Klager schoot onterecht gaten in balans kaasbedrijf
De overige klachten verklaarde de tuchtrechter niet-ontvankelijk, zo blijkt uit het vonnis. Ten behoeve van de verkoop in 2012 werden halfjaarcijfers opgesteld door de RA. Daarin was een latente vordering van de fiscus ter grootte van ruim 258.000 euro opgenomen. De kopers voelen zich benadeeld. Het doel van het opstellen van de tussentijdse cijfers moet de RA bekend zijn geweest: deze waren van belang bij de verkoop. Volgens de klagers was de latente belastingvordering geen onderdeel van de verkooponderhandeling. Kraats Kaas en de vastgoedtak stonden er dermate slecht voor dat een overname noodzakelijk was, meende een van de klagers.

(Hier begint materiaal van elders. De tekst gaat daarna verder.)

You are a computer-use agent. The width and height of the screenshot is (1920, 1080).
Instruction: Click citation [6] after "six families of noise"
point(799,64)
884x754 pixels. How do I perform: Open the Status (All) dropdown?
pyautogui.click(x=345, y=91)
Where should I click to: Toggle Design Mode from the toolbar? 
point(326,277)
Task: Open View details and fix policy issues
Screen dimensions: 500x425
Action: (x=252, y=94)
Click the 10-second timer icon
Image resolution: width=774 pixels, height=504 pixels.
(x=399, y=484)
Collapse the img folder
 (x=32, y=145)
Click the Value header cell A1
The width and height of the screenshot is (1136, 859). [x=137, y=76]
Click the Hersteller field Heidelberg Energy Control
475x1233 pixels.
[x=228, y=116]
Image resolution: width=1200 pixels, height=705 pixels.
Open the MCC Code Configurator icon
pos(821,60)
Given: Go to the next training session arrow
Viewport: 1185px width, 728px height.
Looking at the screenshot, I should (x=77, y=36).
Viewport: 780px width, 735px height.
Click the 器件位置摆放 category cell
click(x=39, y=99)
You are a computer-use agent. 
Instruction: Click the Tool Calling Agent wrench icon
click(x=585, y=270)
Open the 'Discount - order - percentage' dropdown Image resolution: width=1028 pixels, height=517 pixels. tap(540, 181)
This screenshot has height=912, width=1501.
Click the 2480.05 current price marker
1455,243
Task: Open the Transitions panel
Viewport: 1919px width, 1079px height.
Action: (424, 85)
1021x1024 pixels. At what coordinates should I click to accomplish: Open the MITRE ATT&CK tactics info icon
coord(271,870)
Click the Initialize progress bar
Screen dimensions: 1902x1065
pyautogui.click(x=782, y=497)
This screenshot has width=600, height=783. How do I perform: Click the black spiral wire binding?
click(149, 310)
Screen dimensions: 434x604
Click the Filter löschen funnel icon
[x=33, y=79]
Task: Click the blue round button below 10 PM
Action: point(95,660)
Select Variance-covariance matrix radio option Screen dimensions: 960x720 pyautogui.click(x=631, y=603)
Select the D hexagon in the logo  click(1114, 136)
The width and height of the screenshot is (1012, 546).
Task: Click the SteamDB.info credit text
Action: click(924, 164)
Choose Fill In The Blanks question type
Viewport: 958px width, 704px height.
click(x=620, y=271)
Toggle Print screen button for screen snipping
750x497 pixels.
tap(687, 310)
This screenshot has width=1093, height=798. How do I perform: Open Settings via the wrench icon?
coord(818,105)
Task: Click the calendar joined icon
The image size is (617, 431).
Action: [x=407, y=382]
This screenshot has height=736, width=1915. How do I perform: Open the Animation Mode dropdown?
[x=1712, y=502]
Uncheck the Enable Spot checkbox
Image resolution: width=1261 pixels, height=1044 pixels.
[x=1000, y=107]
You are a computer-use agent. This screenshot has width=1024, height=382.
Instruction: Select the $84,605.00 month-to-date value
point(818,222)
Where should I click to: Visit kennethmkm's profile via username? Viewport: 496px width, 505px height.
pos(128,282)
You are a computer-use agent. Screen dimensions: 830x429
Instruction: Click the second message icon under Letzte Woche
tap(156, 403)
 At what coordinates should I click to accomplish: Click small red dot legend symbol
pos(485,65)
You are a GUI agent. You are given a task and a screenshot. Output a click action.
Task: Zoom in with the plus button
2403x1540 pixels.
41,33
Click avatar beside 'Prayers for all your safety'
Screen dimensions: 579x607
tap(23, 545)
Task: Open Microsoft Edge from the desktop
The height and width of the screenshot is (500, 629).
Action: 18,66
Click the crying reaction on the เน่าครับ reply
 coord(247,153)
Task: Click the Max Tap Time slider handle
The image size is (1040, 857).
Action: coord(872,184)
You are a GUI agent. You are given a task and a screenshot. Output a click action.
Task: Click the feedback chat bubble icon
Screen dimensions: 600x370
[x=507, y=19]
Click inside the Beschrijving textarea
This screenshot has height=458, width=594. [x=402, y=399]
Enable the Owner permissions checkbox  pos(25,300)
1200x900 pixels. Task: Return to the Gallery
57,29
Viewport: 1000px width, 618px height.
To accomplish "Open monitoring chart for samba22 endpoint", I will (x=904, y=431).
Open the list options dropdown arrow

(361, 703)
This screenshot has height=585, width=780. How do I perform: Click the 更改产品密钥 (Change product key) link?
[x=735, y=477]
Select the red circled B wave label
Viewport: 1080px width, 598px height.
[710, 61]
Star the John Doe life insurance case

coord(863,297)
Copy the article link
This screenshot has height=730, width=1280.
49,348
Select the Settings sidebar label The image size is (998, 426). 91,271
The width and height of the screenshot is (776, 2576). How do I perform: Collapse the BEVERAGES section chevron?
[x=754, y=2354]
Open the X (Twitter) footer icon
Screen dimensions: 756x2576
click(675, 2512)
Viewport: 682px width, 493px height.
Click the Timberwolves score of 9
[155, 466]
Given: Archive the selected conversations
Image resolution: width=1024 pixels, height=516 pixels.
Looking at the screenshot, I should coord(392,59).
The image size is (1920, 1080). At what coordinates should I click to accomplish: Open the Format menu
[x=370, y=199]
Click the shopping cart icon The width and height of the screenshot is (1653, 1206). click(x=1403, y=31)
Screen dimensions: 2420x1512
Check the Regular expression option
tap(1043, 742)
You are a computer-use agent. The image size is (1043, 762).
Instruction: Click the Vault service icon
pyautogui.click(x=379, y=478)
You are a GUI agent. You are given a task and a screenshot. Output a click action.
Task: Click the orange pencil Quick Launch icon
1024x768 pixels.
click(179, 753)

De betrokken accountant meende dat juist vanwege de verkoop van de aandelen “en de daarmee gepaard gaande verbreking van de fiscale eenheid voor de vennootschapsbelasting de latente vordering op de Belastingdienst is opgenomen”, omdat deze betrekking had op eerder door de BV geleden fiscale verliezen. Volgens de tuchtrechter heeft de klager onvoldoende aangevoerd waarom deze latente vordering niet op de balans opgenomen mocht worden. De beklaagde “heeft ter zitting onweersproken gesteld dat hij in verband met de hoogte van de betreffende vordering overleg heeft gehad met de controller van de vennootschap en begrotingen heeft gezien met een positief resultaat, hetgeen geen aanleiding gaf tot waardering van de betreffende vordering voor een lager bedrag”, aldus het vonnis.
Overige klachtonderdelen zijn niet-ontvankelijk verklaard omdat deze te laat zijn ingediend.